WORK TO BE COMPLETED
Only lines with the word "This" are wanted; copy each of them from the listing below.

EXTRACTED INFORMATION
____________________
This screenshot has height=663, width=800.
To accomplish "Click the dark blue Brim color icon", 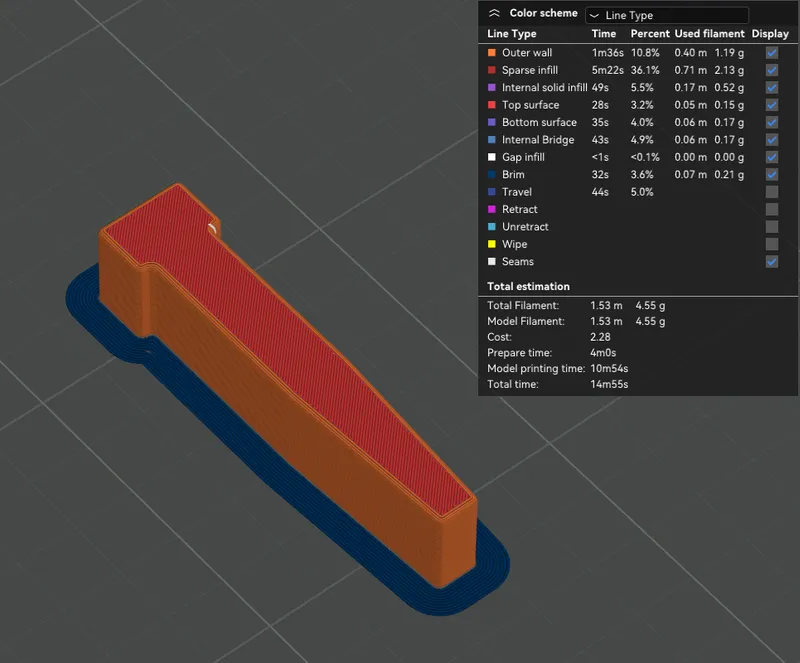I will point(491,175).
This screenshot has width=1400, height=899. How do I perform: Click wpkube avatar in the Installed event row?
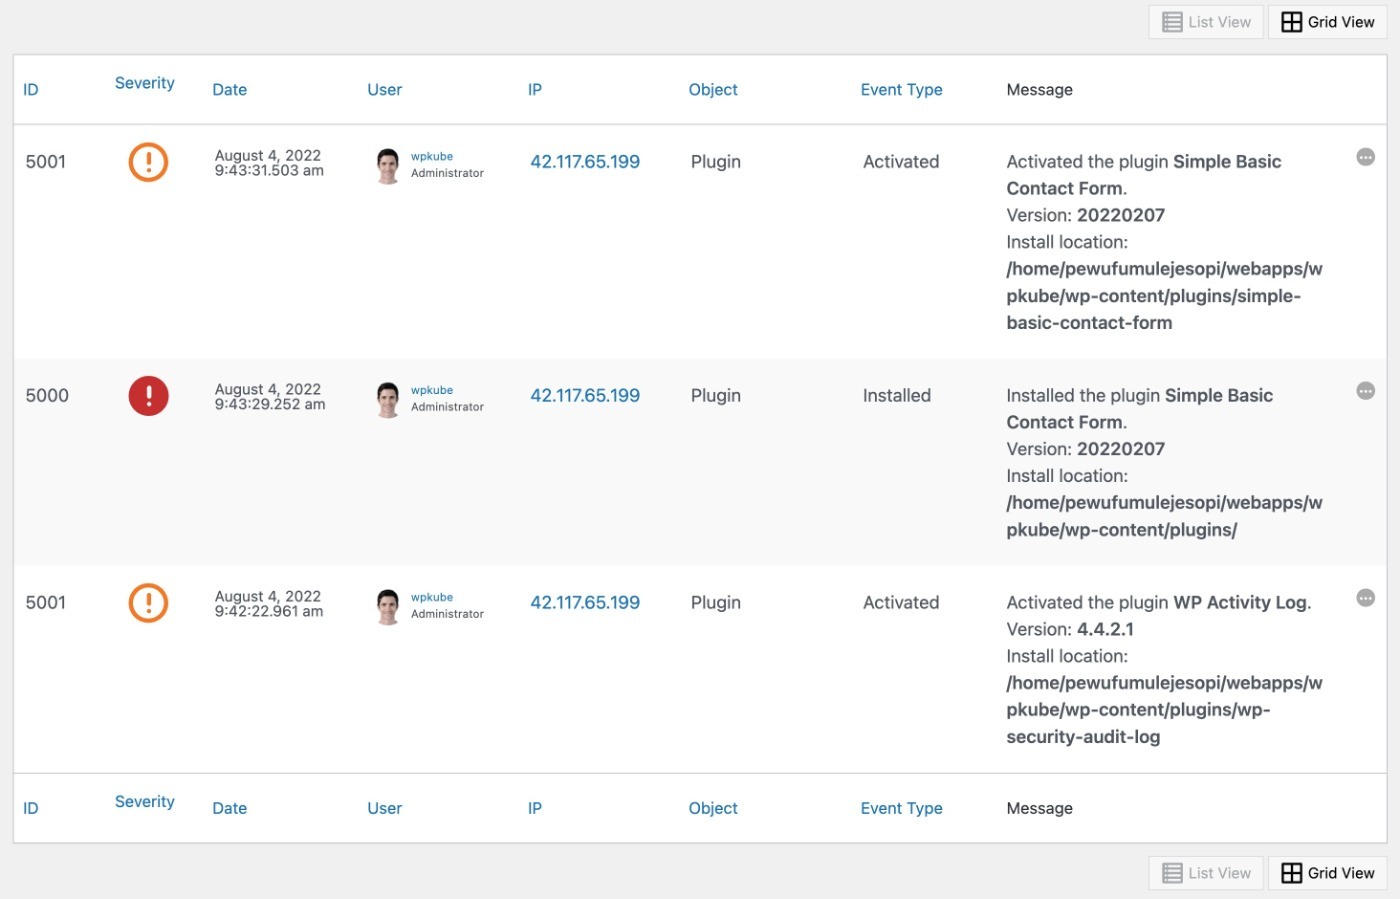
____________________
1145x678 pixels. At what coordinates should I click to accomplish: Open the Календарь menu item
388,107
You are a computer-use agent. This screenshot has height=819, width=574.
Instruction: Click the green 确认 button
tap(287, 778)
____________________
REPLY TO THE EXERCISE
This screenshot has height=663, width=800.
This screenshot has width=1400, height=899. How do I perform: Click wpkube avatar in the Installed event row?
You are a computer-use agent. This screenshot has height=819, width=574.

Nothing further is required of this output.